CONGRES MONDIAL DES PARCS
CONSERVATION : LES POPULATIONS LOCALES ET LEURS LEADERS S’EN
MELENT
Par Aimé J. Nianogo
Chef de mission UICN/Burkina Faso
L'époque
à laquelle le Congrès Mondial des Parcs était
l’affaire de seuls spécialistes de la conservation
de la nature de grande renommée mondiale est révolue.
Le congrès de Durban qui a vu se côtoyer de simples
gardes forestiers, des jeunes rangers de 12 ans et même
des villageois totalement analphabètes a consacré
cette tendance. Il est aujourd’hui admis que la conservation
intéresse également au plus haut point les populations
ayant des intérêts directs à l'intérieur
des zones protégées : communautés indigènes
ou non, résidentes ou non.
Pourtant, les droits de ces populations ont jusqu’à
une époque encore récente été bafoués
alors qu’en raison de leurs connaissances, de leur savoir-faire
et de leurs droits coutumiers sur les terroirs, certains autochtones
sont potentiellement les meilleurs alliés de la conservation.
En
invitant à ses assises une forte délégation
des communautés, le Congrès de Durban a pris la
juste mesure de la valeur que représente cette composante.
Et celle-ci s’est montrée à la hauteur de
la considération qui lui a été accordée.
Ses points de vue très constructifs et originaux ont contribué
à donner une note particulière au congrès,
rehaussée par les tenues traditionnelles et les manifestations
traditionnelles des autochtones des cinq continents, donnant ainsi
plus de couleur au Congrès.
Parmi les représentants des populations, deux monarques
se sont particulièrement distingués : le roi Osagyefuo
Amotia Ofori Panim, souverain du Royaume d’Akyem, au Ghana
ainsi que le roi Goodwill Zwelithini, roi des Zoulous. Aux côtés
de M. Marc Ravalomanana, Président de Madagascar, ces deux
rois ont présidé la journée africaine du
Congrès.
A la différence du roi zoulou et du président malgache,
habillés en tenue européenne, le roi ghanéen
s’est singularisé par la richesse de sa tenue traditionnelle.

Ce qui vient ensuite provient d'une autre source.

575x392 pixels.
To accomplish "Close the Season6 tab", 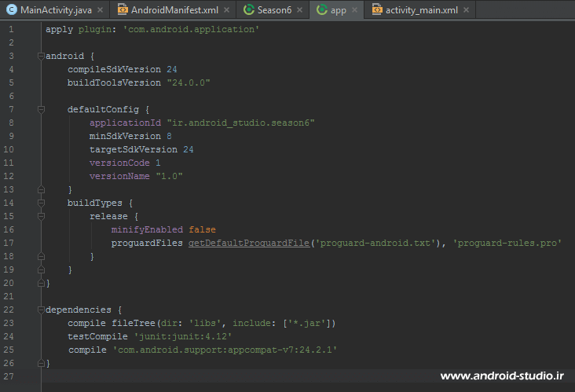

Là ne s’arrête pas la particularité
: le monarque s’est également illustré par
une apparition des plus spectaculaires, accompagnée de
toute une cour où se mêlaient gardes du corps, griots
et autres serviteurs, rythmée par les appels de la trompette
traditionnelle annonçant le roi.
Lors
de son intervention, le roi s’est fait connaître à
l’assistance sous son vrai jour. S’exprimant dans
un anglais impeccable et en tous points pertinents, le souverain
a révélé à une assistance de 2.500
personnes l’immensité des richesses du sous-sol de
son territoire, lequel regorge d’or et de bauxite, outre
le fait d’abriter un parc national riche en biodiversité.
Ce « scandale géologique » fait du territoire
la cible privilégiée des intérêts locaux
et étrangers attirés par les ressources minières.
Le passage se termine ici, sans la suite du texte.